「不当な判決」ミャンマーで拘束の久保田徹さんに7年の禁錮。判決に強い非難の声

    ミャンマーでデモ撮影中に拘束された久保田徹さんに、禁錮7年が言い渡された。ジャーナリストの北角裕樹さんは「不当な判決だ」と指摘する。

    軍が実権を握るミャンマーで、デモを撮影している際に現地の警察に拘束され、裁判が行われていた久保田徹さんに、禁錮7年が言い渡された。共同通信などが10月5日に報じた。

    刑期の長い判決に、日本で衝撃が広がっている。ミャンマーで取材中に昨年、逮捕されたジャーナリストの北角裕樹さんは「不当な判決だ」と指摘する。

    共同通信によると、ミャンマーの裁判所は久保田さんに扇動罪で禁錮3年、通信に関する罪で禁錮7年をそれぞれ言い渡した。合計で禁錮10年になるかどうかは確認中という。

    久保田さんは今年7月13日に日本を出発し、ミャンマーの最大都市ヤンゴンでドキュメンタリーを撮影していた。

    ヤンゴンで7月30日にデモを撮影していた際、現地の警察に拘束された。

    久保田さんはこれまでも十数回以上にわたりミャンマーに渡航し、ドキュメンタリーの撮影をしていた。

    「弁護士の立ち会いもなし」「不当な判決」北角裕樹さん

    ジャーナリストの北角裕樹さんは6日、BuzzFeed Newsの取材に、今回の判決についてこう語った。

    「今回の判決は軍事法廷で下されている。

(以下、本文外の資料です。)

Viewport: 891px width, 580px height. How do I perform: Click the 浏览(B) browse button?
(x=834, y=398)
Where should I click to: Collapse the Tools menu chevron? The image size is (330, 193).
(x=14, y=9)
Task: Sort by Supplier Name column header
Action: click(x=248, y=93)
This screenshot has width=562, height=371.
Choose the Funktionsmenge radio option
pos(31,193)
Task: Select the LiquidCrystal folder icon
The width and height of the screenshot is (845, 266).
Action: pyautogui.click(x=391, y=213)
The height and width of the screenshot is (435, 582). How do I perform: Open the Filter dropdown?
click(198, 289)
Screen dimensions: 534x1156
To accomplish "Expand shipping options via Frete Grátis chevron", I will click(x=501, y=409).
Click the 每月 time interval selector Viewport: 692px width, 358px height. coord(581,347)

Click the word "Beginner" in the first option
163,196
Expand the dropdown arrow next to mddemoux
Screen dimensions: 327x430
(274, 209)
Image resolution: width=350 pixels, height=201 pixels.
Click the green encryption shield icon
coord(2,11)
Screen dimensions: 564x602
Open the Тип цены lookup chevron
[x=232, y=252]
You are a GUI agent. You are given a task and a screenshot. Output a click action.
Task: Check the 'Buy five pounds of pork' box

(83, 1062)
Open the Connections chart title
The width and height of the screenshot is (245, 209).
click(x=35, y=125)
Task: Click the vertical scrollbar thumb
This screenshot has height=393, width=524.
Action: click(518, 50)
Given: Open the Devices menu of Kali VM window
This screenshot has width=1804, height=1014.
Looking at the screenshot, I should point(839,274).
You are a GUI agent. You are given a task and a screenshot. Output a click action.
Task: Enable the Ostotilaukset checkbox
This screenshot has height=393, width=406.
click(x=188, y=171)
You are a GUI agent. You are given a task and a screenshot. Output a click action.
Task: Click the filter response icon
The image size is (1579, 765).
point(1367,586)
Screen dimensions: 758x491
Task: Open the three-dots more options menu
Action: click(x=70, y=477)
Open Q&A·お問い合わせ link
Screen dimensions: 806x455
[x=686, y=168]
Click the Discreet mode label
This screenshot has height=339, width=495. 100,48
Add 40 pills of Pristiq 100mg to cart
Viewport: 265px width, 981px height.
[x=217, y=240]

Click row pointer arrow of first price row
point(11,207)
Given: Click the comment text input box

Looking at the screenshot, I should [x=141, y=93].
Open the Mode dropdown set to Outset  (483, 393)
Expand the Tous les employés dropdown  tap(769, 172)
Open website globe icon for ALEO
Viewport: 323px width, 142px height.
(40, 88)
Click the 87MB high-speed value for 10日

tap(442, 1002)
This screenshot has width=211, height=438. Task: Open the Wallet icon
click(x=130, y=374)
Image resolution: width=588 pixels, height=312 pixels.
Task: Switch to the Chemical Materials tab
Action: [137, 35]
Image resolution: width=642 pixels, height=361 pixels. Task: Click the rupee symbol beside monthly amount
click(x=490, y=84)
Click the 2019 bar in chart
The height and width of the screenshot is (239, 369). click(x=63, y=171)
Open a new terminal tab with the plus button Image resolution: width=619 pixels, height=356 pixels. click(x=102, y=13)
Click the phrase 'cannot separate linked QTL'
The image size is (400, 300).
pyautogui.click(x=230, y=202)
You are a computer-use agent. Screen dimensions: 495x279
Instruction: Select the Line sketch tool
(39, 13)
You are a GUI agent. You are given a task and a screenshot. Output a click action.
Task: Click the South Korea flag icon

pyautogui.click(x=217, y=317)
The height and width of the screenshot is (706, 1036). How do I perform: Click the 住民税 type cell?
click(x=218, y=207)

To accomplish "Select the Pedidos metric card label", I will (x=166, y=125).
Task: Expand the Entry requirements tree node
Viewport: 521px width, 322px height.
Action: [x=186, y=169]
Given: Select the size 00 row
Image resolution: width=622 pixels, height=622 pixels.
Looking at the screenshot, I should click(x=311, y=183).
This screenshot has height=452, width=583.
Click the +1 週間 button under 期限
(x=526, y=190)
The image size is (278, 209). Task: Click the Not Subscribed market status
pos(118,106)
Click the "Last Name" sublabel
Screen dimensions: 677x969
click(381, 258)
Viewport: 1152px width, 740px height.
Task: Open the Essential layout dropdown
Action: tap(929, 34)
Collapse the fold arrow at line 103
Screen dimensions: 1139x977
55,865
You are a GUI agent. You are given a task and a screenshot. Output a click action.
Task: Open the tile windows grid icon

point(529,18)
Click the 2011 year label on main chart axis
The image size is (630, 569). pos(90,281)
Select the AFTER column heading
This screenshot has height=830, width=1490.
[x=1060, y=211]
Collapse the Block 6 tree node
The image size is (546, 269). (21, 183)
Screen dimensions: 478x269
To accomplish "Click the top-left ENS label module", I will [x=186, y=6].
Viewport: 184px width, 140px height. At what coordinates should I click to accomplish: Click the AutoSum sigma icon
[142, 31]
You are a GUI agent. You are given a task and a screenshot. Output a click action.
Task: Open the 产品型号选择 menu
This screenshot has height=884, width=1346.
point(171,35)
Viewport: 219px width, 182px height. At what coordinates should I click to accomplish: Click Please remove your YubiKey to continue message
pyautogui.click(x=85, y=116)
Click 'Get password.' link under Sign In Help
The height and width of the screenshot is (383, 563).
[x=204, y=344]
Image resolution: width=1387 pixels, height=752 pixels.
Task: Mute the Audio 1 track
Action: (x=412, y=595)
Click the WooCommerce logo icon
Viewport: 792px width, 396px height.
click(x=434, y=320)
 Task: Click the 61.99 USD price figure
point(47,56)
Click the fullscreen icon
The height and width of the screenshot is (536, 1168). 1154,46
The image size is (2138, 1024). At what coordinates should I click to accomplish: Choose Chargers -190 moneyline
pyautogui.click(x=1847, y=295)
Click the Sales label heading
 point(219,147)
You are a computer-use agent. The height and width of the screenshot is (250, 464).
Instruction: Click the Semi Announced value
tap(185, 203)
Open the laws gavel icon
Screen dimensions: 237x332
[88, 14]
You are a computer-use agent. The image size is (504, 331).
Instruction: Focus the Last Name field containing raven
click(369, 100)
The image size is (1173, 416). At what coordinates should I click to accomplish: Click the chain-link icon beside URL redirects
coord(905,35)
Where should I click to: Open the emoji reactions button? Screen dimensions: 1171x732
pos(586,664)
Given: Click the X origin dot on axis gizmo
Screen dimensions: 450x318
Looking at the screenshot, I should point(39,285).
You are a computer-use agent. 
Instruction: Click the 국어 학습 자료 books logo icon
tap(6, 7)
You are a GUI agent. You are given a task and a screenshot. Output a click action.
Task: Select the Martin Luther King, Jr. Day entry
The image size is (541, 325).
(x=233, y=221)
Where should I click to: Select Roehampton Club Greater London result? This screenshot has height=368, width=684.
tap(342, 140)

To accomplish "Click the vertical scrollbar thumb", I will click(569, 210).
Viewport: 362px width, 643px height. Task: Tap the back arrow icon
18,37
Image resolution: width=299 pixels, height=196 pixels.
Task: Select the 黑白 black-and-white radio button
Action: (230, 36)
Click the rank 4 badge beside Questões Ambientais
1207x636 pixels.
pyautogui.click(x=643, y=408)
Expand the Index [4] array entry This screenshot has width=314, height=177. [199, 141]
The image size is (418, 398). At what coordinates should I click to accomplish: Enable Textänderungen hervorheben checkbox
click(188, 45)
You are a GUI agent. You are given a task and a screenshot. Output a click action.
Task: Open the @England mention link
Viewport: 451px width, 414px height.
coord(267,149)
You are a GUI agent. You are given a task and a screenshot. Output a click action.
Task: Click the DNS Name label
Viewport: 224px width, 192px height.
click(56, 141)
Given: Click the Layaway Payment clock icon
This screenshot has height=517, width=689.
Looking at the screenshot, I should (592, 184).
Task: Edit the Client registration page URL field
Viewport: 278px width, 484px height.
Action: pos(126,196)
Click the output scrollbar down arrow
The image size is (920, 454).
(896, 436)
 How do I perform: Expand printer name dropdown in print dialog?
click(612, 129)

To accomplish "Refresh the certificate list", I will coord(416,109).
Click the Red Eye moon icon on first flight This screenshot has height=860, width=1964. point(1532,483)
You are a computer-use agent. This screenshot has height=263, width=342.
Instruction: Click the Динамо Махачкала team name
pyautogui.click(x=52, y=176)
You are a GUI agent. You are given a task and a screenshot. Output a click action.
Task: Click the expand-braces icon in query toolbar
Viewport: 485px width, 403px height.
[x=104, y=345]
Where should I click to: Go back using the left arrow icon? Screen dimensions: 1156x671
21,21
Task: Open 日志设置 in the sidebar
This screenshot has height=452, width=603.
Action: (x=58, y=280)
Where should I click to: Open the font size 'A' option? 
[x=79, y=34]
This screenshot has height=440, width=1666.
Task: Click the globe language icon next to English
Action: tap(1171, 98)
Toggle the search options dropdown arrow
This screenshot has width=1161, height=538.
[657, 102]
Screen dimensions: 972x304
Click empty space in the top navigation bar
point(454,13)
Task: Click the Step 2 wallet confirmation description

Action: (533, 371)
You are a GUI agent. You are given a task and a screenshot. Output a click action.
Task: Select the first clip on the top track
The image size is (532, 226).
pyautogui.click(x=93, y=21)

弁護士も立ち会っていない状況で即日、一日で審理も結審して判決が下されるという早い裁判でした。内容の詳細はまだわかりませんが、証拠をきちんと確認して下された判決ではなく不当なものだと思います」

    「久保田さんは職業倫理に従って、今ミャンマーで何が起きているかということを伝えようとしただけです。そもそも取材をしていて拘束されること自体が不当です」

    「現在、久保田さんの他にもミャンマーではジャーナリスト100人以上が拘束されていています」

    北角さんは、在住していたミャンマーで昨年、取材中に逮捕され、約1ヶ月間にわたり当局に拘束・一時起訴されていた。

    北角さんは日本政府に対しては「厳しい交渉となると思いますが、元々久保田さんの逮捕自体が不当なことでしたので、即時釈放を求めてほしい」と話した。

    タイに拠点を置くミャンマーの人権団体「政治犯支援協会(AAPP)」によると、昨年2月1日のクーデター後に拘束されたミャンマー人は、少なくとも1万5千人以上で、現在も約1万2千人が身柄を拘束されている。

    クーデター後、軍は、独裁に抗議し民主主義を求めるために声を上げた市民らを激しく弾圧。同人権団体によると、軍や警察により少なくとも2千人が殺害された。

    久保田さん解放求める署名に5万筆以上

    久保田さんの拘束後、日本に暮らすミャンマー人の有志らは、外務省前などで「クボタトオルさんを助けてください」と書かれたプラカードを掲げ、解放を求める要請を実施した。

    久保田さんの即時解放を求めるオンライン署名も立ち上がり、10月6日時点で5万9千筆以上が集まっている。